The data below holds the lines to copy: everything from the line containing "Given: Click the" to the line containing "The width and", both ends included, set down exactly.

:: Data listing ::

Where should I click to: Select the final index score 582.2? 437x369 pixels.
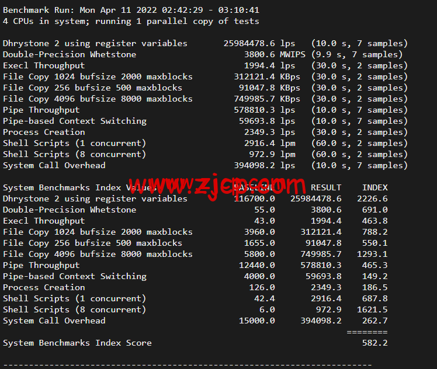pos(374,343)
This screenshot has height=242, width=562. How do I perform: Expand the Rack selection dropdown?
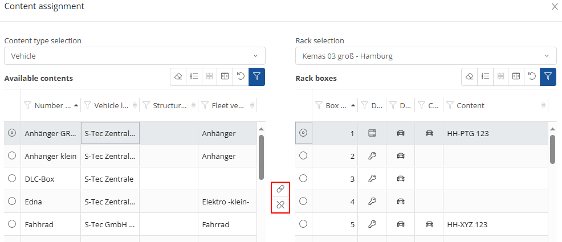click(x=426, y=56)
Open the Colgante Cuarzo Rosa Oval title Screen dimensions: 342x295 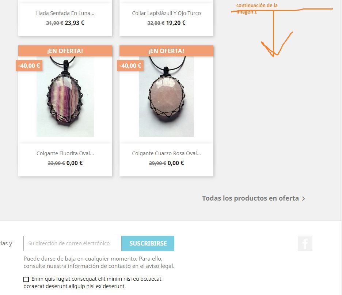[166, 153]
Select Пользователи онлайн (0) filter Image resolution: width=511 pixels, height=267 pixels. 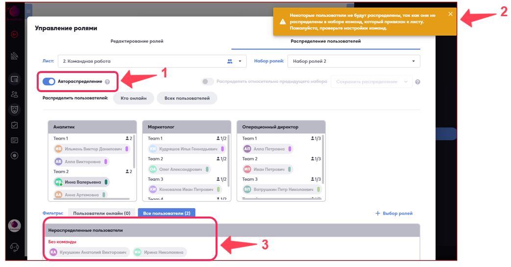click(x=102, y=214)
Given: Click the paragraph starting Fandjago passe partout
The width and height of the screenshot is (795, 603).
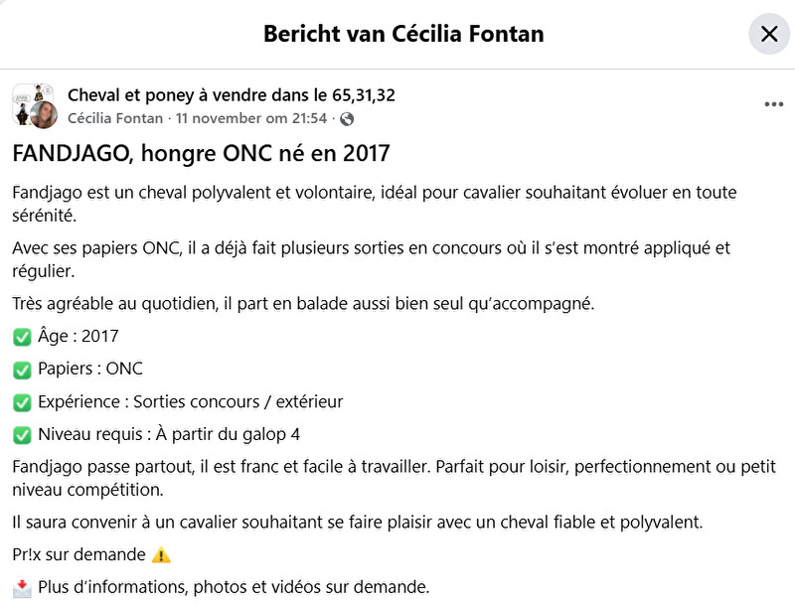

:::
:: Data listing ::

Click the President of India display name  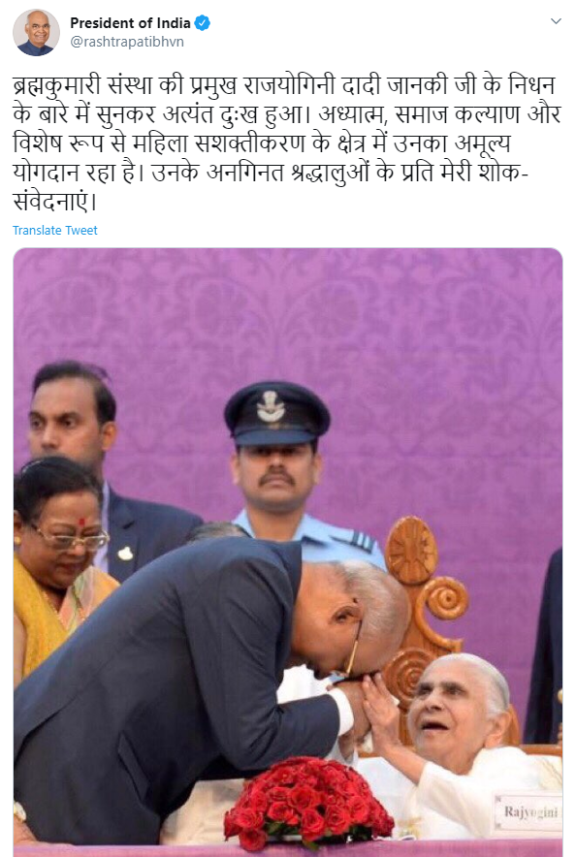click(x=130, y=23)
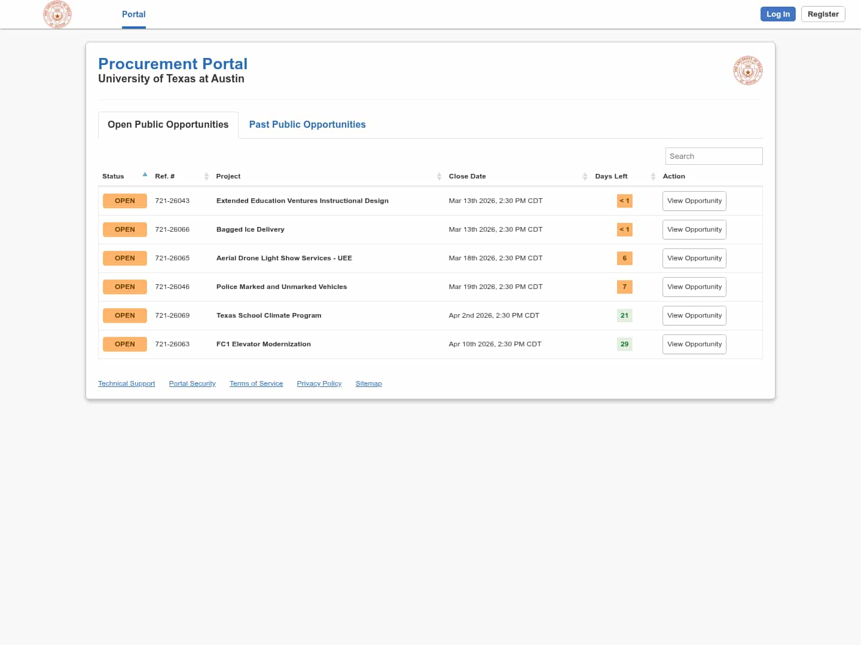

:::

Worked solution:
Given: Click the paragraph starting Fandjago passe partout
The width and height of the screenshot is (795, 603).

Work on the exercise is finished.